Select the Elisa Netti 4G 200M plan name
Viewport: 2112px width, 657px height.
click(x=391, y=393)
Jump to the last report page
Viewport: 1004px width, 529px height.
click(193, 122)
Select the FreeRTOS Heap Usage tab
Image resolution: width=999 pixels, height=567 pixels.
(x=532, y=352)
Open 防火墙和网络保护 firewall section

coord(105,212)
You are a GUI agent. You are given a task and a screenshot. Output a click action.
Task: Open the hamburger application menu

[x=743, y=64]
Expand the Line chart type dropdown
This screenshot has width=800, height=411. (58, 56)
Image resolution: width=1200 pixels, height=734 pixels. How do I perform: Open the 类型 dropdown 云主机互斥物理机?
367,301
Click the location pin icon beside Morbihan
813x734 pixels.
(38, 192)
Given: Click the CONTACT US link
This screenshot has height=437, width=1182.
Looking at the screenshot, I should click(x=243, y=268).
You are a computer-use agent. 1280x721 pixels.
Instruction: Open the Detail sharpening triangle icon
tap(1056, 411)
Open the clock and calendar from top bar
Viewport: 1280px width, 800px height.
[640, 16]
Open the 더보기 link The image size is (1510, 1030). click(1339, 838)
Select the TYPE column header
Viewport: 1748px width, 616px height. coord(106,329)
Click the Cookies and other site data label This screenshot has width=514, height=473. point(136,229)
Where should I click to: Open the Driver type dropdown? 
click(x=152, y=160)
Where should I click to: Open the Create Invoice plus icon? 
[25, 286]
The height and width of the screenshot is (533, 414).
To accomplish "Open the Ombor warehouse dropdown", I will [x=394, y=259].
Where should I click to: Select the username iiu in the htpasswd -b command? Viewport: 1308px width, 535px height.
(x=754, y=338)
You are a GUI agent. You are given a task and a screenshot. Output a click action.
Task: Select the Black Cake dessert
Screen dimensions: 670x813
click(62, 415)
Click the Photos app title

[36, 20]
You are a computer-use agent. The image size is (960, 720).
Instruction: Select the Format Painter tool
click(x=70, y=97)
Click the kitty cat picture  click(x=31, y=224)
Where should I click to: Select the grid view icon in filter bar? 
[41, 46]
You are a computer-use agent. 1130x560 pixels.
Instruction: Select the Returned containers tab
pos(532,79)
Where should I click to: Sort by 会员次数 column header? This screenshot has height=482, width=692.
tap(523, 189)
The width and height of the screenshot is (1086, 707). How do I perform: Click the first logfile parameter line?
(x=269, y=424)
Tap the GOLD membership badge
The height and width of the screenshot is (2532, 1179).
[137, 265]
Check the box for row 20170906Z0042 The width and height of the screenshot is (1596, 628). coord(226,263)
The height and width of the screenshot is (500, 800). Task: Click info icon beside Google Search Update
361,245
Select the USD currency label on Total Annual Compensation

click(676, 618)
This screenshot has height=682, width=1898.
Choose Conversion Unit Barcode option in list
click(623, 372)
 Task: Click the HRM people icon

Work request: What is needed here is every record above, repeated exactly.

Task result:
Select the Elisa Netti 4G 200M plan name
Viewport: 2112px width, 657px height.
click(x=391, y=393)
Jump to the last report page
Viewport: 1004px width, 529px height.
click(193, 122)
Select the FreeRTOS Heap Usage tab
Image resolution: width=999 pixels, height=567 pixels.
(x=532, y=352)
Open 防火墙和网络保护 firewall section

coord(105,212)
You are a GUI agent. You are given a task and a screenshot. Output a click action.
Task: Open the hamburger application menu

[x=743, y=64]
Expand the Line chart type dropdown
This screenshot has width=800, height=411. (58, 56)
Image resolution: width=1200 pixels, height=734 pixels. How do I perform: Open the 类型 dropdown 云主机互斥物理机?
367,301
Click the location pin icon beside Morbihan
813x734 pixels.
(38, 192)
Given: Click the CONTACT US link
This screenshot has height=437, width=1182.
Looking at the screenshot, I should click(x=243, y=268).
You are a computer-use agent. 1280x721 pixels.
Instruction: Open the Detail sharpening triangle icon
tap(1056, 411)
Open the clock and calendar from top bar
Viewport: 1280px width, 800px height.
[640, 16]
Open the 더보기 link The image size is (1510, 1030). click(1339, 838)
Select the TYPE column header
Viewport: 1748px width, 616px height. coord(106,329)
Click the Cookies and other site data label This screenshot has width=514, height=473. point(136,229)
Where should I click to: Open the Driver type dropdown? 
click(x=152, y=160)
Where should I click to: Open the Create Invoice plus icon? 
[25, 286]
The height and width of the screenshot is (533, 414).
To accomplish "Open the Ombor warehouse dropdown", I will [x=394, y=259].
Where should I click to: Select the username iiu in the htpasswd -b command? Viewport: 1308px width, 535px height.
(x=754, y=338)
You are a GUI agent. You are given a task and a screenshot. Output a click action.
Task: Select the Black Cake dessert
Screen dimensions: 670x813
click(62, 415)
Click the Photos app title

[36, 20]
You are a computer-use agent. The image size is (960, 720).
Instruction: Select the Format Painter tool
click(x=70, y=97)
Click the kitty cat picture  click(x=31, y=224)
Where should I click to: Select the grid view icon in filter bar? 
[41, 46]
You are a computer-use agent. 1130x560 pixels.
Instruction: Select the Returned containers tab
pos(532,79)
Where should I click to: Sort by 会员次数 column header? This screenshot has height=482, width=692.
tap(523, 189)
The width and height of the screenshot is (1086, 707). How do I perform: Click the first logfile parameter line?
(x=269, y=424)
Tap the GOLD membership badge
The height and width of the screenshot is (2532, 1179).
[137, 265]
Check the box for row 20170906Z0042 The width and height of the screenshot is (1596, 628). coord(226,263)
The height and width of the screenshot is (500, 800). Task: Click info icon beside Google Search Update
361,245
Select the USD currency label on Total Annual Compensation

click(676, 618)
This screenshot has height=682, width=1898.
Choose Conversion Unit Barcode option in list
click(623, 372)
 Task: Click the HRM people icon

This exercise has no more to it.